Quoted passage.
++++++++++++++++++++
Friday, October 23, 2015

a most honored state...















"Doing the human (emotional/spiritual) work is the most honored state."
                                                                                                            an ancient friend

My grands are back in school. At five and seven a new world of learning and challenges begin for them. They move from one grade to the next until they supposedly "finish" their education. Yet, having lived a life or three, I discover, there is no "finish". Human experience can be dense and hard and yet wildly liberating. This earthy-school room is packed with soul-lessons which offer me constant invitations to become more than I was yesterday.

However, in order to move from one grade to the next I do need larger containers of understanding and compassion to rescue me from myself.  Where are my blind spots, my insecure places and my judgments? What battered world or sacred wound is their source? What inner-parts are hidden which must be identified and healed if I am to live authentically? New ways of seeing, feeling and doing allow the emotional clutches that feel prison-like today, open to be freedom's path tomorrow.
++++++++++++++++++++
Set of tasks.
(A) In the blog post, how old are the writer's grandchildren?
(B) For each statement, say yes or no on whether it agrees with the blog post, and quote the words that decide it. (i) The writer's grandchildren are back in school. (ii) The writer has found that education has a "finish." (iii) The opening quotation is credited to a teacher.
(C) Copy the part of the blog post starting at "an ancient friend" and ending at "I was yesterday.".

[Entries on finding words and elements]
++++++++++++++++++++
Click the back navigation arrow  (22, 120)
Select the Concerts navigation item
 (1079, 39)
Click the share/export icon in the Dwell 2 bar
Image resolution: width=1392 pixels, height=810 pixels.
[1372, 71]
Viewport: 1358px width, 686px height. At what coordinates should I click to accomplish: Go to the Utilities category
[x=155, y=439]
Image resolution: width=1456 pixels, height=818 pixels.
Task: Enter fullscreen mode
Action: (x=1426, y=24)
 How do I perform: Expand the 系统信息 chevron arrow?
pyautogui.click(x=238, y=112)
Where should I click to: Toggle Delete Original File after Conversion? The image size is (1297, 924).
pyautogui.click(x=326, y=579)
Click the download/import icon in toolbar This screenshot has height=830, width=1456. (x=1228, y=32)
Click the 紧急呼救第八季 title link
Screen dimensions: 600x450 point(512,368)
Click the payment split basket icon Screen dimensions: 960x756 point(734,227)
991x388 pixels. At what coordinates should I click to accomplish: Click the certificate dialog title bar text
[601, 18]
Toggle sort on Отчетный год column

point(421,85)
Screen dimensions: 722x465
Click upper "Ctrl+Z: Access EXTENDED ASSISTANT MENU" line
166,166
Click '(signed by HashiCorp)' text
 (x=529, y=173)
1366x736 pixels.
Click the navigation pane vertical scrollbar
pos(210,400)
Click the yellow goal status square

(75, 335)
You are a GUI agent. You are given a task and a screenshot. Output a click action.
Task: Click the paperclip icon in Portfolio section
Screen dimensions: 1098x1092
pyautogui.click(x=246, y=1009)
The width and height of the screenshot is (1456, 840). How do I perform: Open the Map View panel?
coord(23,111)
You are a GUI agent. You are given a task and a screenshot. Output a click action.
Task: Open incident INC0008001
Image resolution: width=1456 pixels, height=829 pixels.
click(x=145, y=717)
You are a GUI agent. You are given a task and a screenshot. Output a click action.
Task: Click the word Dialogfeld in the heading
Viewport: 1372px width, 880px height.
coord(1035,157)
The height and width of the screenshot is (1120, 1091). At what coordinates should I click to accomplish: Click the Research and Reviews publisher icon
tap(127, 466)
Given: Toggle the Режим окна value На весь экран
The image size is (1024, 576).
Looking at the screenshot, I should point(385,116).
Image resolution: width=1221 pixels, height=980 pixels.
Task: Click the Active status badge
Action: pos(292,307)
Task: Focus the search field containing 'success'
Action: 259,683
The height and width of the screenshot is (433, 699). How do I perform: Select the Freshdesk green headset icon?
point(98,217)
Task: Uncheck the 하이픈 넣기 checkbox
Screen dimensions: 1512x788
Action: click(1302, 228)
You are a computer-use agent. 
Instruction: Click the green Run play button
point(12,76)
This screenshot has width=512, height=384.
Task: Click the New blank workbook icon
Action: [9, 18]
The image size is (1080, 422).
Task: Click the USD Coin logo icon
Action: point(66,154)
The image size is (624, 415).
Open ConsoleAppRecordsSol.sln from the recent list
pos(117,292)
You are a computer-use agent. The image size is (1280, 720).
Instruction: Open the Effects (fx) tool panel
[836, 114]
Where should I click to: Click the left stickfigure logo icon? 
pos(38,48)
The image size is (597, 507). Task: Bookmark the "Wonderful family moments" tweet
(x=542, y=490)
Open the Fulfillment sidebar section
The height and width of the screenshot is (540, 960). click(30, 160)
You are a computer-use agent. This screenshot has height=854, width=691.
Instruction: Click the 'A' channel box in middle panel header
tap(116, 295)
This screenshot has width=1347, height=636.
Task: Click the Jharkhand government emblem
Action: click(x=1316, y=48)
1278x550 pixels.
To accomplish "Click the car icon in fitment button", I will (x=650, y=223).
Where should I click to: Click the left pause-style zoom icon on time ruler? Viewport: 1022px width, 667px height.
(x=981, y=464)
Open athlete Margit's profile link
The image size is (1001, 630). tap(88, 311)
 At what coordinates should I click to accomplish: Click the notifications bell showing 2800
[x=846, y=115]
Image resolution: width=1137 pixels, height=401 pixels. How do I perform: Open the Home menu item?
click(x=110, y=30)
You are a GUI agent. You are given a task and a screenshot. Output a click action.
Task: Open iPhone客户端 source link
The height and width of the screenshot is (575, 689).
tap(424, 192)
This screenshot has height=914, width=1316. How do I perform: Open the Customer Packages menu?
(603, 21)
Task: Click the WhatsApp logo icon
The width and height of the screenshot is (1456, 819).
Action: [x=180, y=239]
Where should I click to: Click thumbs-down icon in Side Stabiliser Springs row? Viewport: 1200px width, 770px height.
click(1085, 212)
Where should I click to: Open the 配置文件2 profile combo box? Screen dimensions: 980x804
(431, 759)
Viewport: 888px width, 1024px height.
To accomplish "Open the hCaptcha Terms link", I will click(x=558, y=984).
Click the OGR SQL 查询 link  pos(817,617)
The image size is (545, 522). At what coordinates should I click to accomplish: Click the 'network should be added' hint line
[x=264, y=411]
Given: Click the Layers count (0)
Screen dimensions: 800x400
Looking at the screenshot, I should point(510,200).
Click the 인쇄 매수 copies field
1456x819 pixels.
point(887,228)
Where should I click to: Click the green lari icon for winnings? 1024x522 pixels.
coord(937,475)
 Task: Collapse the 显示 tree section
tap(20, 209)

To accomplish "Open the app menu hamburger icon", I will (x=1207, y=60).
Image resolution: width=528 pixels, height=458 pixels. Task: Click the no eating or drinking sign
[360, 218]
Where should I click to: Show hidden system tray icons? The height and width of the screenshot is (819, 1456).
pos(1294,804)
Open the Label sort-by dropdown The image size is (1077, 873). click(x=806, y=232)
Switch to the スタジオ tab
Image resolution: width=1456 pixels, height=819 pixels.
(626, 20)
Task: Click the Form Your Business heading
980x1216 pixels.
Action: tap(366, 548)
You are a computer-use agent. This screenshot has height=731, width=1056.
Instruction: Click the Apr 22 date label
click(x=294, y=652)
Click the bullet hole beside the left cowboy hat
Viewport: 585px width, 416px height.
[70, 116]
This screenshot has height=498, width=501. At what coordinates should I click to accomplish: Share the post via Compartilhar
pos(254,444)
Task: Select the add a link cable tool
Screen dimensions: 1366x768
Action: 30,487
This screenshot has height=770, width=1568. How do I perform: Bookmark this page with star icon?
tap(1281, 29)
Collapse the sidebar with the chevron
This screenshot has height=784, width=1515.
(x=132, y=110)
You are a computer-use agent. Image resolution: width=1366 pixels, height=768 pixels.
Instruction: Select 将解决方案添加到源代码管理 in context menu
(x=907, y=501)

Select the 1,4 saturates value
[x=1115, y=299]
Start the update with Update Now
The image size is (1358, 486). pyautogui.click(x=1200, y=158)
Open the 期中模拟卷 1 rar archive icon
++++++++++++++++++++
The responses.
(A) Five and seven.

(B)
(i) Yes: "My grands are back in school."
(ii) No: "there is no "finish""
(iii) No: "an ancient friend"

(C)
an ancient friend

My grands are back in school. At five and seven a new world of learning and challenges begin for them. They move from one grade to the next until they supposedly "finish" their education. Yet, having lived a life or three, I discover, there is no "finish". Human experience can be dense and hard and yet wildly liberating. This earthy-school room is packed with soul-lessons which offer me constant invitations to become more than I was yesterday.